O espaço doméstico aparece como o laboratório desses projetos, diz Ana Elena Mallet, que comandou a curadoria da exposição com Amanda Forment. “Vários designers, arquitetos e artista começaram a criar suas identidades através da casa na América Latina. E o jeito que se vive na América Latina é diferente do na Europa e nos Estados Unidos.”

As curadoras reuniram uma série de fotografias e vídeos de casas emblemáticas de nomes como Oscar Niemeyer e Lina Bo Bardi, com destaque para sua Casa de Vidro. O pensamento de Bo Bardi sobre design e arquitetura, aliás, parece nortear a mostra ao lado das ideias desenvolvidas por Clara Porset. Trazer o passado ao presente, e entender o vernacular como uma linguagem, atravessa a seleção dos objetos.

A cadeira dos anos 1950 “Butaque”, feita por Porset, é a grande vitrine na divulgação dessa exposição. “Butaque” se refere a uma cadeira curva e baixa, com um assento que geralmente feito de pele de animal, e é encontrada em vários países da América Latina. Ela empresta elementos de cadeiras pré-colombianas tanto quanto das cadeiras dobráveis, em formato de xis, trazida por colonizadores espanhóis. Porset via nessa imbricação o reflexo da cultura mexicana.

A exposição desfila nomes brasileiros já aclamados —além de Niemeyer e Bo Bardi, estão lá Geraldo de Barros, Paulo Mendes da Rocha, Sergio Rodrigues, Roberto Burle Marx. A seleção de cadeiras e poltronas é um dos pontos altos da mostra. A icônica “Namoradeira” de Zanine Caldas, por exemplo, traduz o design francês do século 19 para o Brasil do século 20, com uma base arredondada feita com técnicas de construção de canoas.

É uma mostra que revisita sobretudo os cânones, mas que também tangencia o tensionamento da vez no mercado de arte —o da revisão de uma história oficial. Uma tapeçaria de Madalena Santos Reinbolt, que teve seu trabalho revisitado em uma mostra importante no Masp em 2022, narra suas memórias de infância na Bahia.

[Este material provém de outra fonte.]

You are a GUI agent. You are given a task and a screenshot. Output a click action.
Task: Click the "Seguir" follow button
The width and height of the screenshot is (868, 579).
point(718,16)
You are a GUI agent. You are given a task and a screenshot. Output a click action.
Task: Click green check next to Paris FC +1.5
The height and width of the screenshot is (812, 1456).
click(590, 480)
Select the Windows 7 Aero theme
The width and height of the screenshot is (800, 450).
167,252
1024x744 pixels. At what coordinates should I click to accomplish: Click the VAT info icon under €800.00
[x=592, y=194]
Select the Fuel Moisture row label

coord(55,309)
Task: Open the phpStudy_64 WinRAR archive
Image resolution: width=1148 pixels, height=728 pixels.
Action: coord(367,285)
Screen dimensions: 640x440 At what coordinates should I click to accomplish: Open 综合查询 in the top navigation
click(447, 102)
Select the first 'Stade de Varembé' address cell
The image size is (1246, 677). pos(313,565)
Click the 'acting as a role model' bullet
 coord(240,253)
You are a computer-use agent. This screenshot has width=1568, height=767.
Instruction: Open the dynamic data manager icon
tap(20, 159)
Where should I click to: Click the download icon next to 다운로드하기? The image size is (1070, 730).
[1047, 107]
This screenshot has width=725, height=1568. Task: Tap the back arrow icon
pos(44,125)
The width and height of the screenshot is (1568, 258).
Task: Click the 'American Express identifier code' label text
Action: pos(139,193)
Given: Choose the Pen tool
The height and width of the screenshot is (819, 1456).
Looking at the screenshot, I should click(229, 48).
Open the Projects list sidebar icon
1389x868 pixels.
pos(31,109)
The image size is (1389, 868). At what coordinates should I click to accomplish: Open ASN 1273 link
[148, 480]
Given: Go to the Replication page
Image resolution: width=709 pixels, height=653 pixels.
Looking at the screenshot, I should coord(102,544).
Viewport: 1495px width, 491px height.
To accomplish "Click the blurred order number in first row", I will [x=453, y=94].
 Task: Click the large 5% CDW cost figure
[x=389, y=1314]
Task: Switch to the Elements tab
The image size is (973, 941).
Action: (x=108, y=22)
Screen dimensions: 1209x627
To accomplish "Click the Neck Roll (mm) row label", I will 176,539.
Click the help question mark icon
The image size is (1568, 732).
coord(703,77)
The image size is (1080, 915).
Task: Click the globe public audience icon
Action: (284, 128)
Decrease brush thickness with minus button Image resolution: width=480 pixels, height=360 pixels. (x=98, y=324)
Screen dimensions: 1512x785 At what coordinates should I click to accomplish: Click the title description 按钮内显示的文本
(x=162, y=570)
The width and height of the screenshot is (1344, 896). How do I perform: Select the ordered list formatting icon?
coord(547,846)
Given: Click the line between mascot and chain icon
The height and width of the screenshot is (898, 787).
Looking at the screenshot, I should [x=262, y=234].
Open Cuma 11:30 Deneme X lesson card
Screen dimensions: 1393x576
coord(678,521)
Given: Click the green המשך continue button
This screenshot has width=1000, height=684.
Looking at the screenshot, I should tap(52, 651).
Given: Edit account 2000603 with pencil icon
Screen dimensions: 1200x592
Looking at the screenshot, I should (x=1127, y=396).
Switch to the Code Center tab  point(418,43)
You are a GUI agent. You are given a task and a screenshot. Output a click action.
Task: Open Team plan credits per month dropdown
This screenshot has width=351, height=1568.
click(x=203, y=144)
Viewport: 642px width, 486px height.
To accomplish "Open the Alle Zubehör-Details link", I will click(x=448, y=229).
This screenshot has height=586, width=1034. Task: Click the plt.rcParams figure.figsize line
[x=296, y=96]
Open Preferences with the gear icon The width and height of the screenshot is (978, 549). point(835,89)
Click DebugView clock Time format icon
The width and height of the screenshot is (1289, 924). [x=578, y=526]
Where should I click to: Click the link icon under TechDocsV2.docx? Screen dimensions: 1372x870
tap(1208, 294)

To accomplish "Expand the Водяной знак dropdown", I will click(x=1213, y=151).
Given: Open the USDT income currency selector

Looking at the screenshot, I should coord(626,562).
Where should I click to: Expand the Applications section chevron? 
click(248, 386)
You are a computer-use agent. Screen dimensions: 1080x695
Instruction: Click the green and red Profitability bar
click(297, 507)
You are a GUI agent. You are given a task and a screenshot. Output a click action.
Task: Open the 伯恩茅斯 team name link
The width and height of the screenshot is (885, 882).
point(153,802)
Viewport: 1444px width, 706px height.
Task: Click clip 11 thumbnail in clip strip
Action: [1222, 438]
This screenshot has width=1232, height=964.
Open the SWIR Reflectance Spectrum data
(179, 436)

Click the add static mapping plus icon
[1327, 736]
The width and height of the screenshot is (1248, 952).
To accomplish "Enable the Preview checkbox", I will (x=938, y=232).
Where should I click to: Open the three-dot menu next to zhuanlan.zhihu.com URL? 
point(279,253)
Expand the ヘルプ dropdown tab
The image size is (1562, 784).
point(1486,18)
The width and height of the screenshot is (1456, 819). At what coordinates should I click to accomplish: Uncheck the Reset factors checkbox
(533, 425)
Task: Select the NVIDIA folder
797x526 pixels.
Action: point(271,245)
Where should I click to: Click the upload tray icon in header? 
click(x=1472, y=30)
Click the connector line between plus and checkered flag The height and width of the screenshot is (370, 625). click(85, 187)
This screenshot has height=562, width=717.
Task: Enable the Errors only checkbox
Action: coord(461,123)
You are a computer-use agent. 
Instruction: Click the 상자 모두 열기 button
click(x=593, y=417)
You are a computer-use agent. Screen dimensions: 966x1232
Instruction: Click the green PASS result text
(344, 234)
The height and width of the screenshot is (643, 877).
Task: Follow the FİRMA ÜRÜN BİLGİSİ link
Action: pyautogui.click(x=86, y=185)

Ela trabalhou como cozinheira na casa da arquiteta brasileira Lota de Macedo e da escritora americana Elizabeth Bishop e, nesse período, criou várias de suas obras. “Madalena estava no coração dessa modernidade”, afirma a curadora.

A produção de móveis no Brasil foi impulsionada especialmente pela arquitetura —é de 1939 o pavilhão brasileiro projetado por Oscar Niemeyer e Lúcio Costa para a Feira Mundial de Nova York, que se tornou um marco do traço modernista brasileiro. Há nesse momento uma necessidade de ter móveis condizentes com essa modernidade, explica Livia Debbane, organizadora do livro “Boa Forma Gute Form: Design no Brasil 1947-68” e uma das consultoras do comitê da exposição do MoMA. Brasília, expressão máxima dessa ambição arquitetônica, foi mais um impulso nesse cenário.

Mas havia, sobretudo, um entusiasmo no ar. “Era um momento excitante para os brasileiros. Os anos 50, na música, no teatro etc, foram anos de ouro. Existia um projeto comum no país”, explica. “E esse design não era só feito por designers: era feito por arquitetos, artistas. As profissões ainda estavam se desenhando.”

Essa agitação é a tônica dos países apresentados na mostra, que buscavam um senso de identidade nacional nesses objetos. Segundo Mallet, a modernidade latino-americana sempre esteve atravessada por tensões.

No Chile do governo de Salvador Allende, um novo design emergiu para construir também a cara de uma sociedade socialista. Gui Bonsiepe liderou uma equipe que desenvolveu objetos para o dia a dia desta nova nação, como cadeiras escolares coloridas cujas réplicas estão no museu. A utopia só durou três anos e foi interrompida abruptamente por um golpe de estado.

No arco de quatro décadas em que se tentou construir nações entre o passado e o futuro, a América Latina também teve seus planos sequestrados por projetos autoritários. Existe design em tudo, dizia Clara Porset. E, na América Latina, esse tudo comporta em si também as tensões inconciliáveis.